Looking for the best hosting platform for your git creations? You may have the instinct to run to GitHub, but let me just stop you and introduce you to the one you could refer to as "the one who got away" if you make that choice: GitLab. A web-based DevOps tool, GitLab is the lesser known of the two. However, GitLab has the potential to be a better choice for feature-based programmers, as it is an open source Git management system.
In this post, I will cover how to create your own GitLab instance using reclaim.cloud, a cloud service that allows users access to development environments, and only pay for what you use.
- Create an account on reclaim.cloud
- In order to gain access to DevOps, you will have to upgrade to a professional account (and preload some money for access too)
- Go to the applications tab on the homepage of reclaim.cloud. Click on DevOps Lab- GitLab server. To download and deploy, type in your account's email address. They will send a link to start the process.
The installation process takes a bit of time, so while that is working its magic, get yourself a snack. Reclaim.cloud will send another email once the installation process is completed and is ready to be deployed!
One configuration you should edit for your environment is to increase the cloudlet numbers to ensure that enough resources are available to run. To ensure that GitLab has enough CPU and RAM to run without failure, the number of cloudlets should be set at the maximum - 32.
In order to launch, all that is needed is to enter your personal domain name into a search engine, or press the "Open in Browser" button. It will give you a standard user and password that can be easily changed to your preferred credentials on the dashboard.
Once you sign in with your credentials, GitLab should be up and ready for your use!
- GitLab offers a setting that where you can set people's access permission according to their role on the team.

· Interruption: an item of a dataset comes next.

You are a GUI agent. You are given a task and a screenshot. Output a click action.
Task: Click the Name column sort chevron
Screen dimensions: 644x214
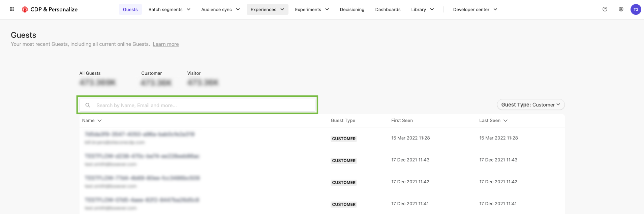pyautogui.click(x=100, y=121)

It also offers a issue tracker without given total access to the code.
- When an admin in a GitLab environment, you are able to have complete control over the features and characteristics of the project repo. The amount of customization is unlike anything found in GitHub, especially when regarding analytics, issues, packages and tracking.
Continuous Integration aka CI
- To me this is one of the biggest perks of using GitLab. CI is CRUCIAL when it comes to development - it is a savior when regarding pull requests and their possibility to break the code. GitLab is unique as it comes with its own, FREE CI. When comparing to competitors like GitHub that require the purchase of an outside CI, this is a huge selling point for developers to use GitLab.
Personally, I have not had any experience using GitLab during my education experience. In past classes, we have utilized GitHub for team programming projects, and while I do not dislike it, it is not always the easiest platform to use for large projects. What I really liked about GitLab as I learned about it was the customization and CI that it offered - it seems to be more tailored to corporate-level functions where DevOps and developers can better function with the aspects offered by their environment. I would say that for small or personal projects to take advantage of GitHub, and use GitLab for large-scale and professional uses.